Di fatto, i nuovi piccolo borghesi volevano iniziare a mangiare a un livello più elaborato. Ma la cucina francese era costosa e complessa: quindi si rispolverano tutta una serie di ricette regionali prese dai quaderni delle nonne. Le ricette vengono riprese da riviste di editori locali, accessibili praticamente a tutti, ed è così che nasce la nostra cucina tradizionale.
“Di questa rivista,” mi dice Matteo, “abbiamo anche l’edizione contraffatta. Per far capire quanto fossero diffuse e quanto siano state importanti per la diffusione delle nostre ricette.” Nella collezione, di questo periodo, c’è anche una prima edizione dell’Artusi, colui che ha messo nero su bianco un sacco di ricette italiane, in italiano corretto e corrente. “È uno dei pezzi più importanti che abbiamo: è una delle tre copie in prima edizione dell’Artusi.”
La figata qui è che non sono dei libri agonizzanti fissi in una teca: oltre all’aspetto storico e antropologico, c’è quello del libro come cosa viva. Matteo non ha paura di mettervi queste edizioni del 1500 in mano.

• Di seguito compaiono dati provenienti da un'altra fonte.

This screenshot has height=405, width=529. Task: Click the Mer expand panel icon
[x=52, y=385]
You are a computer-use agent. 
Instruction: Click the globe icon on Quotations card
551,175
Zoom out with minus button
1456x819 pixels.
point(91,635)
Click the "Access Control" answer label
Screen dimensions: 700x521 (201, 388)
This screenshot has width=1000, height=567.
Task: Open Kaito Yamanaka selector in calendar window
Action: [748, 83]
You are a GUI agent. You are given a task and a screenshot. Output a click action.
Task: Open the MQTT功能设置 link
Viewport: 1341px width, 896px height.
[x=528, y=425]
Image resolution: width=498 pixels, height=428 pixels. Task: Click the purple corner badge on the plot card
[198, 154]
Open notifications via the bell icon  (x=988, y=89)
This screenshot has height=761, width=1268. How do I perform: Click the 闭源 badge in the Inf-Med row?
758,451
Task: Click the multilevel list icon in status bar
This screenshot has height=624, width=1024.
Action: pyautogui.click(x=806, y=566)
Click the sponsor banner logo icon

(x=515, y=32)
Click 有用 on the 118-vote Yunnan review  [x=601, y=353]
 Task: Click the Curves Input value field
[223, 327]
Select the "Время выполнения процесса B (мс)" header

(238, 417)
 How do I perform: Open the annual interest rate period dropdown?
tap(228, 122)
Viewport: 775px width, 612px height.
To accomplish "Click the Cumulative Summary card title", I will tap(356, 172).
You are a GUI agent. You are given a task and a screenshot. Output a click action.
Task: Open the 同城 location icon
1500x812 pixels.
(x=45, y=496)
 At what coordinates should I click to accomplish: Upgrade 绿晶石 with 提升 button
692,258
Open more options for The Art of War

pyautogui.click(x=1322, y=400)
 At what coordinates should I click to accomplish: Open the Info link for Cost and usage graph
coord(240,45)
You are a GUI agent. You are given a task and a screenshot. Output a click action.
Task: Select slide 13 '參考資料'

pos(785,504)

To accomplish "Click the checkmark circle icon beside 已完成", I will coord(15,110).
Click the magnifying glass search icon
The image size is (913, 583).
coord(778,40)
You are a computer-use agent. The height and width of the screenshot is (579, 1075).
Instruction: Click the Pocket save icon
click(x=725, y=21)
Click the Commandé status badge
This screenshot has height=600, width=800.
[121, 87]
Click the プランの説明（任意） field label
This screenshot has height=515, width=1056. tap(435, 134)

Finita la storia della cucina europea condensata in una stanza, ci spostiamo nella biblioteca: “La gente può prenotare e venire anche a consultare moltissimi libri di cucina. Proprio l’altro giorno una signora ci ha dato un quaderno dove parrebbe esserci la prima ricetta del tiramisù mai trovata.” Più avanti ci sarà anche una libreria specializzata e una serie di cene immersive in cui godersi una cena presa dal menu di uno zar, di una corte settecentesca o di assaggiare il primo vero sugo al pomodoro.
Mi fermo un attimo ancora, scorro tra le ricette e ci trovo quella del Supplì: una delle prime è del 1832, dell’Agnoletti (un nome un programma), nel suo Manuale del Cuoco e del Pasticcere, dove si racconta che bisogna in sostanza cuocere il riso, riempirlo con del salpiccone —in pratica di ragù-, panarli e friggerli. “Pare che la prima a metterli in menu sia stata l’Osteria della Lepre nel 1874, a livello popolare. E che si chiamasse così perché c’erano molti francesi in città, durante l’occupazione napoleonica, che rimanevano meravigliati dalla gustosa sorpresa contenuta nel riso. O probabilmente volevano fregarli e per farglieli comprare lo chiamavano con questo nome accattivante.”
C’è chi si emoziona con un film, io lo faccio con la ricetta originale di una palla di riso.